Osmoprotectant Coated Thermostable Gold Nanoparticles Efficiently Restrict Temperature-Induced Amyloid Aggregation of Insulin.

Naturally occurring osmoprotectants are known to prevent aggregation of proteins under various stress factors including extreme pH and elevated temperature conditions. Here, we synthesized gold nanoparticles coated with selected osmolytes (proline, hydroxyproline, and glycine) and examined their effect on temperature-induced amyloid-formation of insulin hormone. These uniform, thermostable, and hemocompatible gold nanoparticles were capable of inhibiting both spontaneous and seed-induced amyloid aggregation of insulin. Both quenching and docking experiments suggest a direct interaction between the osmoprotectant-coated nanoparticles and aggregation-prone hydrophobic stretches of insulin. Circular-dichroism results confirmed the retention of insulin's native structure in the presence of these nanoparticles.

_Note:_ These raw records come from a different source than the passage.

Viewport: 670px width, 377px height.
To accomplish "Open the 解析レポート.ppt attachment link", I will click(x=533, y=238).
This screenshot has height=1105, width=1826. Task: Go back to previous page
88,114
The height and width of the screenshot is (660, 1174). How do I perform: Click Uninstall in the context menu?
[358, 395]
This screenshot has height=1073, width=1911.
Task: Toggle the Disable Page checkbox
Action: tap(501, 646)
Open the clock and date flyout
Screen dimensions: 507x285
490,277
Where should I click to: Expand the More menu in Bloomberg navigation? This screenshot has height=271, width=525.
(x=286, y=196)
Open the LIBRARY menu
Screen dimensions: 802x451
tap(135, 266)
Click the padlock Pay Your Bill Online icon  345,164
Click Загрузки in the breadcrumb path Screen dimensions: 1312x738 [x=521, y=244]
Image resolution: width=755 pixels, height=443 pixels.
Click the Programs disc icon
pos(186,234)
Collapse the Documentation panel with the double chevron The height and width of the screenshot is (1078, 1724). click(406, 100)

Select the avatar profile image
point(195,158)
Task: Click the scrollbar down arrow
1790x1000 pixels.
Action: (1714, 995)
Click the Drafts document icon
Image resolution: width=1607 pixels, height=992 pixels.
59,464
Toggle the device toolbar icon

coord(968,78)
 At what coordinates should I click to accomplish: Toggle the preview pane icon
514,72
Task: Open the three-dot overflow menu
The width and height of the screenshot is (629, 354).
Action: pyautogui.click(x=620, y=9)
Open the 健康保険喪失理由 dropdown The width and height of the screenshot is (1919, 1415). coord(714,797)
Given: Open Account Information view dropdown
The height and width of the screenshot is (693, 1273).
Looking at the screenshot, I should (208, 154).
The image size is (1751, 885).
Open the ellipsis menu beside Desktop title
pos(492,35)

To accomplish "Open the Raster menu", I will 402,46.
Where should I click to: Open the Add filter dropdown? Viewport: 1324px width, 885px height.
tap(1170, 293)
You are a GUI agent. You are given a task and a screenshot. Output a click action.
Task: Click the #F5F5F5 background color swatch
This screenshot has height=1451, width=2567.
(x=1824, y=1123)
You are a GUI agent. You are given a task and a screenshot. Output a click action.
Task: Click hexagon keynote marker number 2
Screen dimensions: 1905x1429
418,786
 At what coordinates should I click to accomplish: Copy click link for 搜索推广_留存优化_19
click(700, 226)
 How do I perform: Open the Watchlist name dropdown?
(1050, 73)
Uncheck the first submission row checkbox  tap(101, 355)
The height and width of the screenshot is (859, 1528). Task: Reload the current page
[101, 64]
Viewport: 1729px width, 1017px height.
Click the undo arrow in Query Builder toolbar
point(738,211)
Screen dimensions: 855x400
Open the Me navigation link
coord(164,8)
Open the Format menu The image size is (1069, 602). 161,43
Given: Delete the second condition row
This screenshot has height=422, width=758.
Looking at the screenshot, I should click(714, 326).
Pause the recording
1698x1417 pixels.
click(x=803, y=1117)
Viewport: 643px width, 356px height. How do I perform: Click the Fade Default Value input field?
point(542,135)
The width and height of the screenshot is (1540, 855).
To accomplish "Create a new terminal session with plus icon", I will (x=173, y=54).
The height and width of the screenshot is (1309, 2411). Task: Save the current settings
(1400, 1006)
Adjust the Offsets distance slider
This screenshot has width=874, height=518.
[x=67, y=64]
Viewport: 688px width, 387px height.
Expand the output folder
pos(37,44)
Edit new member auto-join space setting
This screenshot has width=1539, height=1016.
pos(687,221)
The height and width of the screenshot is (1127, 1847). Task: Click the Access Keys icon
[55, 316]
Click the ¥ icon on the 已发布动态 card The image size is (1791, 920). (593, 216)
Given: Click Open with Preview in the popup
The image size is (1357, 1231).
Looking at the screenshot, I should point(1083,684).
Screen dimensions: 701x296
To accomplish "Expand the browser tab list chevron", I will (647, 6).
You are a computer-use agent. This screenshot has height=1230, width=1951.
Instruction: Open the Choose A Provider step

Unlike the indirect solvent-mediated effect of free osmolytes, the inhibition effect of osmolyte-coated gold nanoparticles was observed to be mediated through their direct interaction with insulin. The results signify the protection of the exposed aggregation-prone domains of insulin from temperature-induced self-assembly through osmoprotectant-coated nanoparticles, and such effect may inspire the development of osmolyte-based antiamyloid nanoformulations.